» Given request:
Which lines in the listing contain the word "toolbar"? List every one of them in full.

## begin Data supplied

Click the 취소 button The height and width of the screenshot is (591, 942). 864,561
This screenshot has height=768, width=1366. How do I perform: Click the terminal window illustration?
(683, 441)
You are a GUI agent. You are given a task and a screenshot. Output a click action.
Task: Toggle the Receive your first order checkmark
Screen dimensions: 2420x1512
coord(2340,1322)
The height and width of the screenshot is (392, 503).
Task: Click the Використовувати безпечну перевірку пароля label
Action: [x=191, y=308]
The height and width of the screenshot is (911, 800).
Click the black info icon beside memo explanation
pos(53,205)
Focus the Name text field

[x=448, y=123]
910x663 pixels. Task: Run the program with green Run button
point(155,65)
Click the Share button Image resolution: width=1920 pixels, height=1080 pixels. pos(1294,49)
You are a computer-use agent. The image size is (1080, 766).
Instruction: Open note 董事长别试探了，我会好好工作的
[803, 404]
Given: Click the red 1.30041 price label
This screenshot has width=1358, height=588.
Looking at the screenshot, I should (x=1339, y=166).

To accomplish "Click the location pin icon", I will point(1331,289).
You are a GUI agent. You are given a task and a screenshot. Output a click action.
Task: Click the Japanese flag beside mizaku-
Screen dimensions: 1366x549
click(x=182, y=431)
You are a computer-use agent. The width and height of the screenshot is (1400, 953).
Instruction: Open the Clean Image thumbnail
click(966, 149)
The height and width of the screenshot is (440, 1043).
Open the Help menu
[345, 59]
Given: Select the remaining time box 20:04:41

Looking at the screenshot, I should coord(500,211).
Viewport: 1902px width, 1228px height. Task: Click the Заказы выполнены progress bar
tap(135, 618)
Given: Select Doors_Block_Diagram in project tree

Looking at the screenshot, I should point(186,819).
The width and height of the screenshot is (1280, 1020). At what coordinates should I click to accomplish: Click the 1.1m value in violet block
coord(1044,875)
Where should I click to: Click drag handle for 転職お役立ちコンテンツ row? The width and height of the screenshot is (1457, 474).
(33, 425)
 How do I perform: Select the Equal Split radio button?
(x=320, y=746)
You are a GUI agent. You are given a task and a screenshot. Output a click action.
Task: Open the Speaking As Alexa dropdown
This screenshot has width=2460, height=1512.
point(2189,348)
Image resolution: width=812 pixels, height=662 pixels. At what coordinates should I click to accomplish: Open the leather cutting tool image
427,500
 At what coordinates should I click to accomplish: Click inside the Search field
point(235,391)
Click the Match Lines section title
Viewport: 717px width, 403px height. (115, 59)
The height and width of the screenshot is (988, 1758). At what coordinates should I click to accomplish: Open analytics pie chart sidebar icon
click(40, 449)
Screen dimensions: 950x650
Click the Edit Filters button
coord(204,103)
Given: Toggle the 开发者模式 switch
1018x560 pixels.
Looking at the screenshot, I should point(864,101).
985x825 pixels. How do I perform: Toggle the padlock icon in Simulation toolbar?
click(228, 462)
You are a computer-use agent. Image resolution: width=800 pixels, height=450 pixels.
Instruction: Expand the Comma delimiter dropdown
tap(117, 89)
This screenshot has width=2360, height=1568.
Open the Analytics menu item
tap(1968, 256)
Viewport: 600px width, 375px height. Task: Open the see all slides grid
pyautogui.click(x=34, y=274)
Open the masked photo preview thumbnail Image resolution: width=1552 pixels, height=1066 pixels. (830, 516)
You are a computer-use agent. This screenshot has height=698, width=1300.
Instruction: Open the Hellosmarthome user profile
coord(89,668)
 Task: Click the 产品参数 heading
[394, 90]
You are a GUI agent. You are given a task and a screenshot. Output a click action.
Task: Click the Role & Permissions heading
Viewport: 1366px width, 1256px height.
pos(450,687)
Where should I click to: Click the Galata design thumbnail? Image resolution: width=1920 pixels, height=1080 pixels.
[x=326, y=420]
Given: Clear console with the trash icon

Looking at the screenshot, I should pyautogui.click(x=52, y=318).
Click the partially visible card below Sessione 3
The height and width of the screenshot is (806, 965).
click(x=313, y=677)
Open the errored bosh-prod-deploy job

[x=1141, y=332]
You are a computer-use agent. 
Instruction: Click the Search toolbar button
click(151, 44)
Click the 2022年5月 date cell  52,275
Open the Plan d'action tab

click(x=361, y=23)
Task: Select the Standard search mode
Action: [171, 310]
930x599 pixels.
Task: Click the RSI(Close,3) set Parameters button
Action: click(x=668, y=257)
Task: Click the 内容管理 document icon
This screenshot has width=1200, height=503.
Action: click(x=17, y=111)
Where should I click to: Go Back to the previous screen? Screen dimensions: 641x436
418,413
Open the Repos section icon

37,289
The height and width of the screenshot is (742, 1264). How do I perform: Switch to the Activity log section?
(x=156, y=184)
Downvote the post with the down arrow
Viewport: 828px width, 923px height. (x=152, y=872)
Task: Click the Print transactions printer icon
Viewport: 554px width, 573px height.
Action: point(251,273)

## end Data supplied

» Task solution:
985x825 pixels. How do I perform: Toggle the padlock icon in Simulation toolbar?
Instruction: Click the Search toolbar button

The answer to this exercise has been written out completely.